━━ Texto para revisar ━━

Las novísimas cabañuelas


        Agosto es el reino de las cabañuelas que, como casi todo el mundo sabe, es un sistema antiquísimo de predicción del tiempo. Basándose en el comportamiento medioambiental durante determinados días de ese mes, se  pronostican las condiciones meteorológicas que se darán durante el año siguiente a aquel en el que se hacen estos estudios. Cuando la especie humana, al descubrir la agricultura, se dio cuenta de que el éxito o el fracaso de su trabajo, es decir tener cosecha o no y poder comer o no, dependía del buen o malhumor de la naturaleza, se puso manos a la obra para encontrar procedimientos que le permitieran, por lo menos, conocer de antemano por dónde iban a ir sus caprichos. Era necesario indagar con la mayor urgencia las condiciones para la siembra, el abono y la siega. Y esta fue en su día la respuesta científica y moderna: averiguar los principios que facilitasen una predicción meteorológica veraz y consistente, basada en la observación y no la mera especulación. El descubrimiento del método supuso en su momento un avance tecnológico de mucha importancia.

━━━

Pruébalo: Retoma el texto sobre las cabañuelas justo después de su última oración. El material procede de otra fuente.

━━ Sección de datos ━━

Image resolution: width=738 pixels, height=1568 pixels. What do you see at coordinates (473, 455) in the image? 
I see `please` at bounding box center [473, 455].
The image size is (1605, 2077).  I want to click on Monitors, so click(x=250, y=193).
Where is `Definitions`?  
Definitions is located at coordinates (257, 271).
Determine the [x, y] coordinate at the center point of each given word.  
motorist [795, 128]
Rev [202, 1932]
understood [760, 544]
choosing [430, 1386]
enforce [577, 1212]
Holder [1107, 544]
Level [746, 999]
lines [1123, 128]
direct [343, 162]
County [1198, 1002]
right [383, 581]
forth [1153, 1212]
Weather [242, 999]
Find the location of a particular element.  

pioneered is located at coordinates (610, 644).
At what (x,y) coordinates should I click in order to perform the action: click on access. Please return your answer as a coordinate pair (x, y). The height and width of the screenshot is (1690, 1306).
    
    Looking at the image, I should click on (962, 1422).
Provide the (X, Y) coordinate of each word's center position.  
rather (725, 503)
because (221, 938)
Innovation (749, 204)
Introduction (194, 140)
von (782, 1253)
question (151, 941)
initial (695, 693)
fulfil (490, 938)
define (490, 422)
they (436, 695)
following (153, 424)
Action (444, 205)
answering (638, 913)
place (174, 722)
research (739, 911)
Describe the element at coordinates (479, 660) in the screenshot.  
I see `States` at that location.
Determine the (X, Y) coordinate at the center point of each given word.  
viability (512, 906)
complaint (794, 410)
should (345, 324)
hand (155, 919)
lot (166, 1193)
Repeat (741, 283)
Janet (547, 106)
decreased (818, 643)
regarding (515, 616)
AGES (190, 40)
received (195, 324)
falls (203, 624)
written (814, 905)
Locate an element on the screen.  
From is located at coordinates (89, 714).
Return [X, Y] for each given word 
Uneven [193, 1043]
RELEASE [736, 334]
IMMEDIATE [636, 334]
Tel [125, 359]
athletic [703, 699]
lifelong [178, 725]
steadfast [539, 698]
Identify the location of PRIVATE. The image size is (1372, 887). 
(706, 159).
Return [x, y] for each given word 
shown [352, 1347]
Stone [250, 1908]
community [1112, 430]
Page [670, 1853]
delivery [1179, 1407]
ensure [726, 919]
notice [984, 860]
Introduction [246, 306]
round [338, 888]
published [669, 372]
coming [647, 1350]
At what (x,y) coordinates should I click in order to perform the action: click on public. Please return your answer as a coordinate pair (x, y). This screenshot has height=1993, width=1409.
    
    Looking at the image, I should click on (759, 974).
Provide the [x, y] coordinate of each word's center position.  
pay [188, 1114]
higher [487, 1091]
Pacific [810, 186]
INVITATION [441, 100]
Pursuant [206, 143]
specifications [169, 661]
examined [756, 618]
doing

━━━

Respuesta:
         No les fue fácil sin embargo a estos genios innovadores implantar sus procedimientos ya que la propuesta desembocó en dos posiciones ideológicas enfrentadas con fuerza. El partido de los conservadores insistía en que los métodos para tales averiguaciones debían ser los de siempre, los heredados de sus mayores, los que la tradición había consagrado. Habrá que mirar, decían, el estado de las vísceras de los animales muertos, el patear de las gallinas, el vuelo de los pájaros, el curso de los ríos o la forma como graznan las ocas. Aunque parezca extraño, Montaigne  recuerda que incluso hubo un filósofo que defendió que hay aves que nacen sólo para servir a estos menesteres. Por su parte los cabañuelistas, el partido de los intelectuales, que eran más racionalistas y que constituían el cuerpo ilustrado de la época, mantenían una posición ideológicamente opuesta pues defendían que las predicciones sobre el tiempo y el clima debían hacerse de manera científica observando la naturaleza y estudiando sus reacciones, lejos de toda la parafernalia antigua.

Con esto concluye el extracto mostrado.